[Records excerpted from a collection]
--
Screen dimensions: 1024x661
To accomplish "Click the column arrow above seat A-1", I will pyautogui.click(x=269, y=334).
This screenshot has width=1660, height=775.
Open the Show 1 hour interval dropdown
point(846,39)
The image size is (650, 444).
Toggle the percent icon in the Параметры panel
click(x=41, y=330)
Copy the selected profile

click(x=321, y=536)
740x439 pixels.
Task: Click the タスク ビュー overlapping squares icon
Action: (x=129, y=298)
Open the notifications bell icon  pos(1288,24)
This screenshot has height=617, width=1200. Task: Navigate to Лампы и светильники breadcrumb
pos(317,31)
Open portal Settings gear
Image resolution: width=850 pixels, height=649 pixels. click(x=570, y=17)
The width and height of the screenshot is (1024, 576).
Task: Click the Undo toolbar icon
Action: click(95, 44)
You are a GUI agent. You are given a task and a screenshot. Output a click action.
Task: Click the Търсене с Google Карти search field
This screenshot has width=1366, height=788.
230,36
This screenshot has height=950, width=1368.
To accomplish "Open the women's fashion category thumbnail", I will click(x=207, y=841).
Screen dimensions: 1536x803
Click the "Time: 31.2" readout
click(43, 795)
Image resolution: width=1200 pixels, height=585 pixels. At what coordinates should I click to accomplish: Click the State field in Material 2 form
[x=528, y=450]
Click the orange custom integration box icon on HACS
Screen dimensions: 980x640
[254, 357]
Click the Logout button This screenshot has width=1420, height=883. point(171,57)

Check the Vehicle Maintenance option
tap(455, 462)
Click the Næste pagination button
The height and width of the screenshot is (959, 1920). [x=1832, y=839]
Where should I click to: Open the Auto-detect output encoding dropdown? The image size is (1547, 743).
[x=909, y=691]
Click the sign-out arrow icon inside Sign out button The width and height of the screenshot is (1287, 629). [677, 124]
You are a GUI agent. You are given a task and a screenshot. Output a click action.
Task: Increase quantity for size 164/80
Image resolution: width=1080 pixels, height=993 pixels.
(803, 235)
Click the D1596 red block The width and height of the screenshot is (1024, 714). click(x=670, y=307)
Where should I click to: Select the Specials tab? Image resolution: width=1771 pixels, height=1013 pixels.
--
▶ **Assignment**:
Repeat all of the data shown above, exactly as it appears.

▶ **Response area**:
Screen dimensions: 1024x661
To accomplish "Click the column arrow above seat A-1", I will pyautogui.click(x=269, y=334).
This screenshot has width=1660, height=775.
Open the Show 1 hour interval dropdown
point(846,39)
The image size is (650, 444).
Toggle the percent icon in the Параметры panel
click(x=41, y=330)
Copy the selected profile

click(x=321, y=536)
740x439 pixels.
Task: Click the タスク ビュー overlapping squares icon
Action: (x=129, y=298)
Open the notifications bell icon  pos(1288,24)
This screenshot has height=617, width=1200. Task: Navigate to Лампы и светильники breadcrumb
pos(317,31)
Open portal Settings gear
Image resolution: width=850 pixels, height=649 pixels. click(x=570, y=17)
The width and height of the screenshot is (1024, 576).
Task: Click the Undo toolbar icon
Action: click(95, 44)
You are a GUI agent. You are given a task and a screenshot. Output a click action.
Task: Click the Търсене с Google Карти search field
This screenshot has width=1366, height=788.
230,36
This screenshot has height=950, width=1368.
To accomplish "Open the women's fashion category thumbnail", I will click(x=207, y=841).
Screen dimensions: 1536x803
Click the "Time: 31.2" readout
click(43, 795)
Image resolution: width=1200 pixels, height=585 pixels. At what coordinates should I click to accomplish: Click the State field in Material 2 form
[x=528, y=450]
Click the orange custom integration box icon on HACS
Screen dimensions: 980x640
[254, 357]
Click the Logout button This screenshot has width=1420, height=883. point(171,57)

Check the Vehicle Maintenance option
tap(455, 462)
Click the Næste pagination button
The height and width of the screenshot is (959, 1920). [x=1832, y=839]
Where should I click to: Open the Auto-detect output encoding dropdown? The image size is (1547, 743).
[x=909, y=691]
Click the sign-out arrow icon inside Sign out button The width and height of the screenshot is (1287, 629). [677, 124]
You are a GUI agent. You are given a task and a screenshot. Output a click action.
Task: Increase quantity for size 164/80
Image resolution: width=1080 pixels, height=993 pixels.
(803, 235)
Click the D1596 red block The width and height of the screenshot is (1024, 714). click(x=670, y=307)
Where should I click to: Select the Specials tab? Image resolution: width=1771 pixels, height=1013 pixels.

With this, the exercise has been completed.